*** Opening of Listed records ***

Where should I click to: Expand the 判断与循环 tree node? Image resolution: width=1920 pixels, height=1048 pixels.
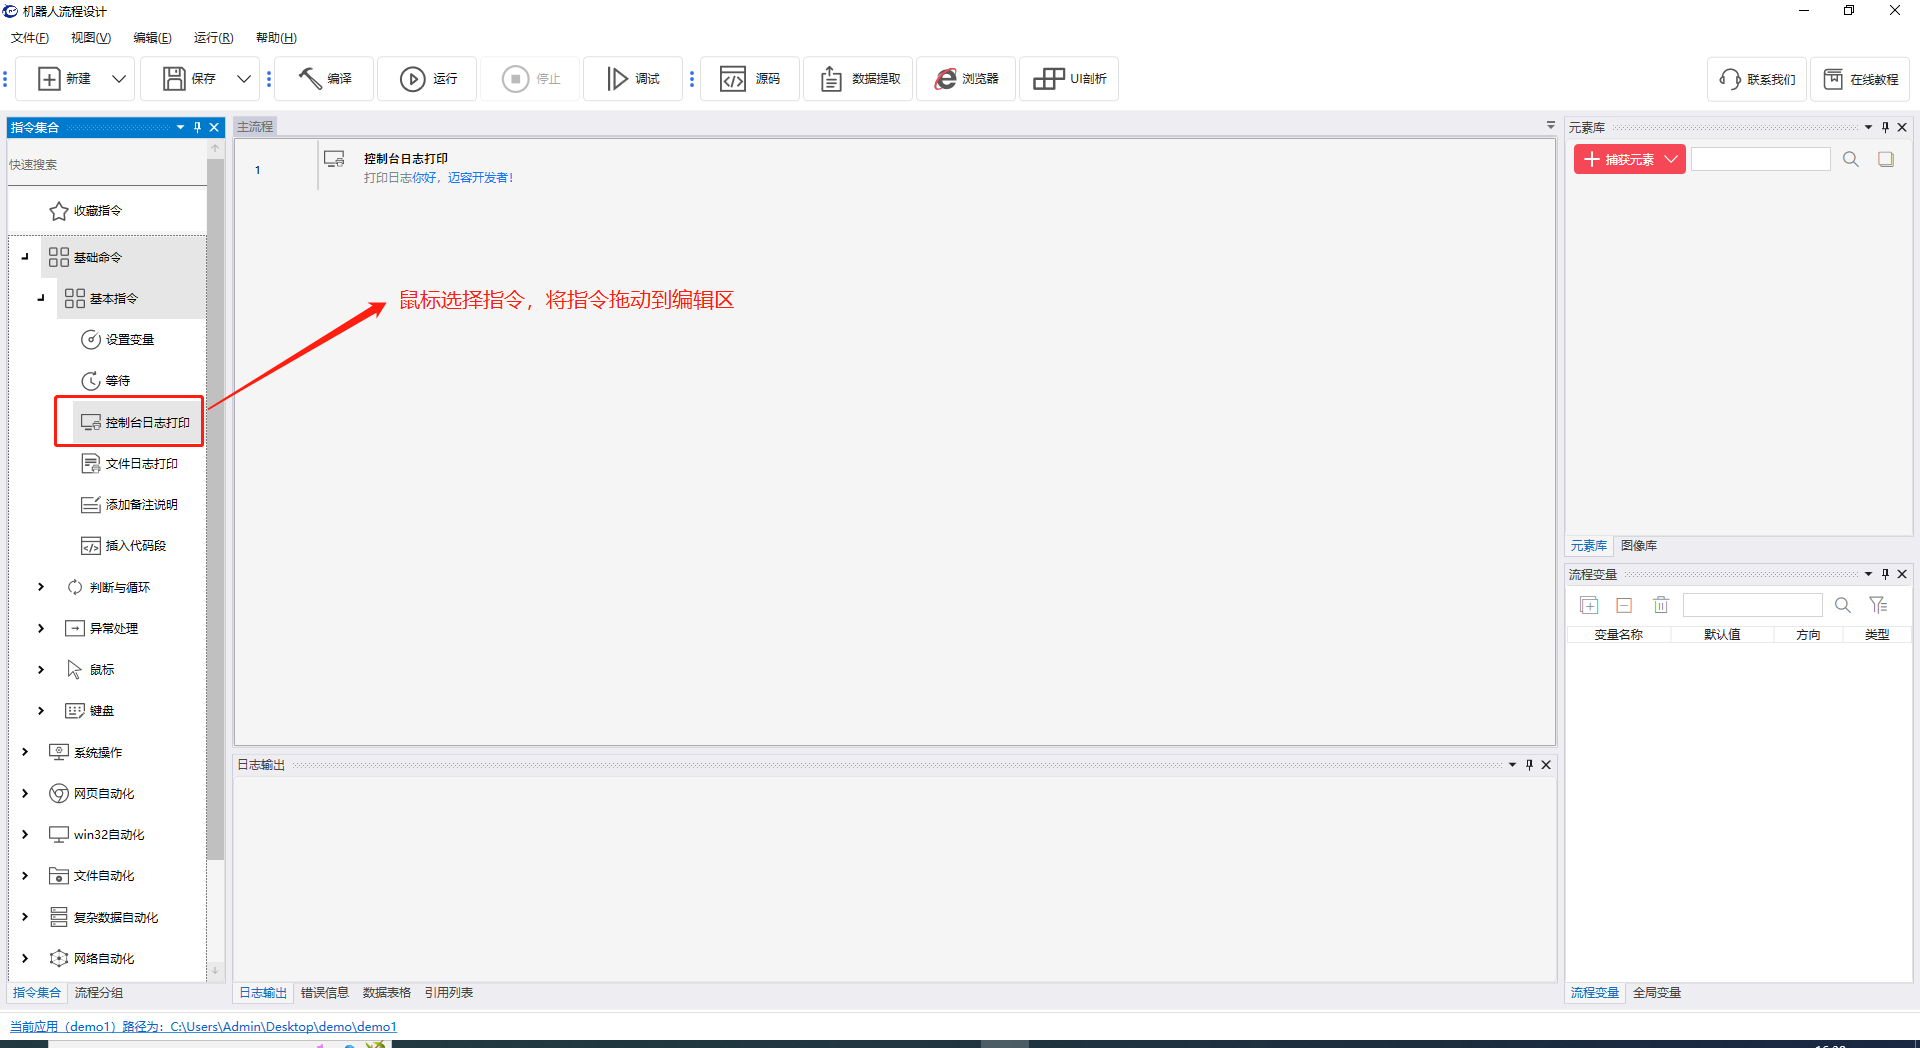point(41,587)
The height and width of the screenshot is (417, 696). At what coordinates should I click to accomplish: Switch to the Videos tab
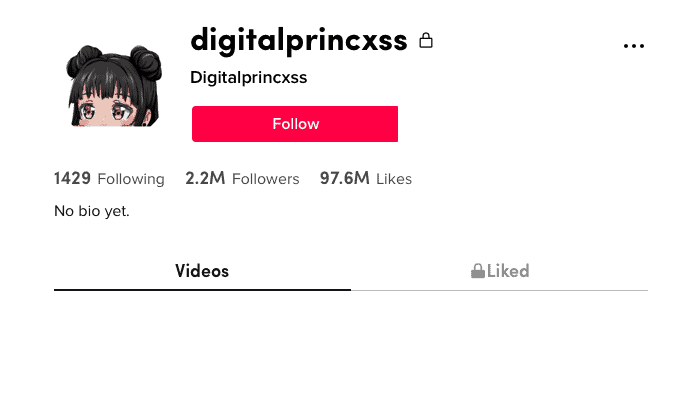(202, 271)
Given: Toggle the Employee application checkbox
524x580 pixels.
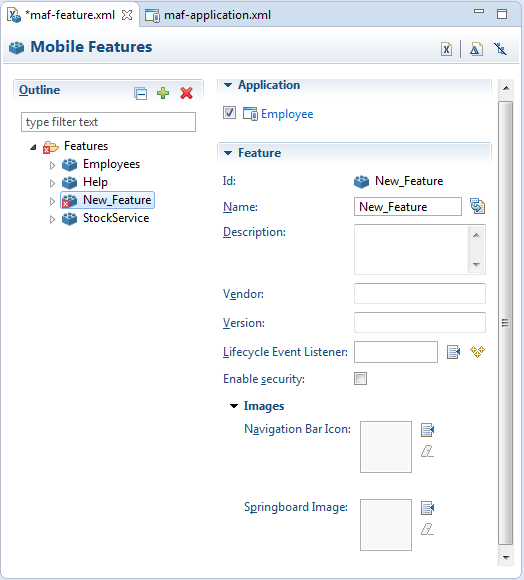Looking at the screenshot, I should pyautogui.click(x=229, y=112).
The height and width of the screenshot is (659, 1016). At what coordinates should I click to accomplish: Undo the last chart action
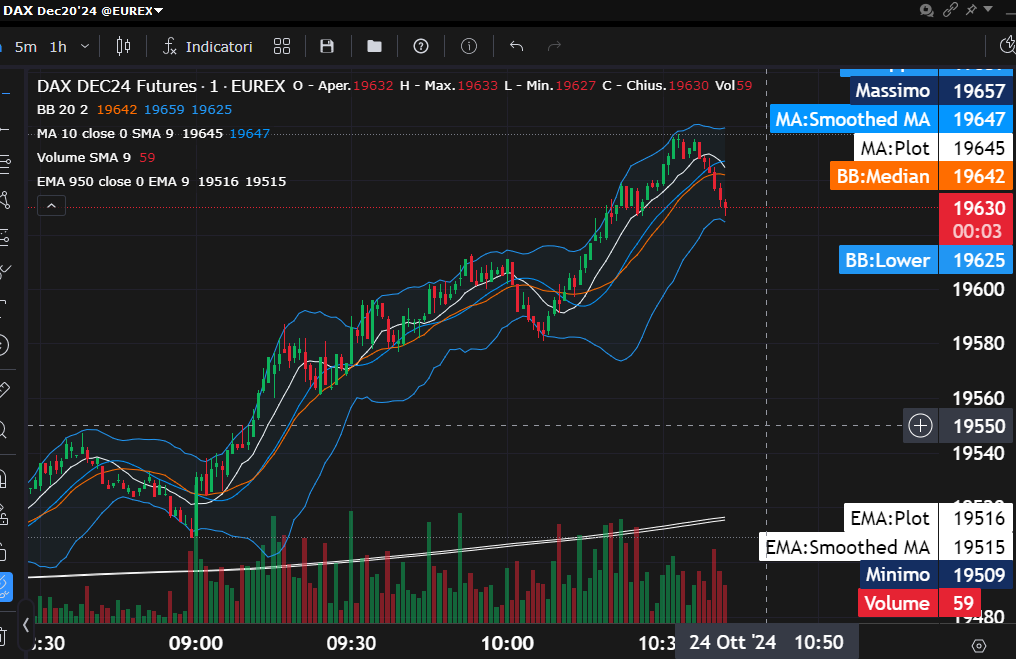[516, 46]
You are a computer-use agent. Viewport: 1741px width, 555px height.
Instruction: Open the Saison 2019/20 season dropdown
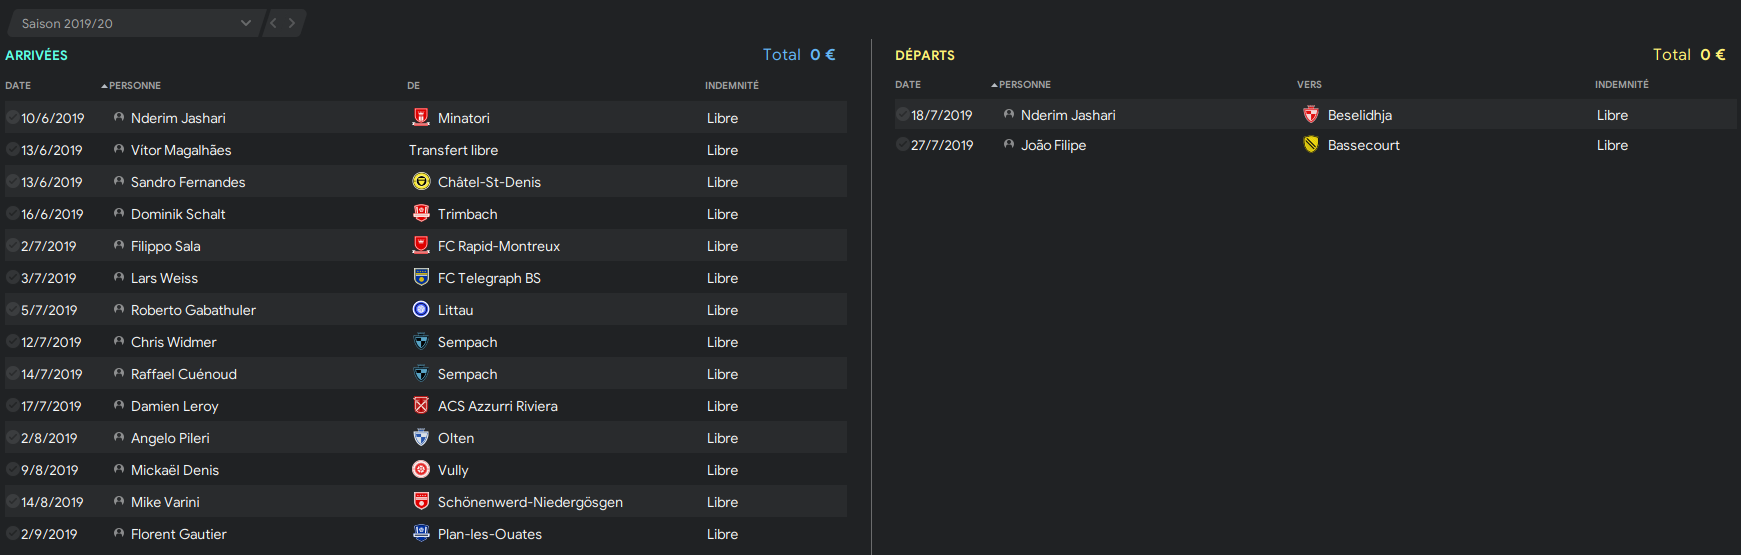[x=136, y=23]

*** Close of Listed records ***

● **What the task asks**: Write out exactly the lines from the one containing "524x580 pixels." to the last line of the records above, both included, and leave out any pictures.

● **Task solution**:
524x580 pixels.
Looking at the screenshot, I should pyautogui.click(x=229, y=112).
The height and width of the screenshot is (659, 1016). At what coordinates should I click to accomplish: Undo the last chart action
[516, 46]
You are a computer-use agent. Viewport: 1741px width, 555px height.
Instruction: Open the Saison 2019/20 season dropdown
[x=136, y=23]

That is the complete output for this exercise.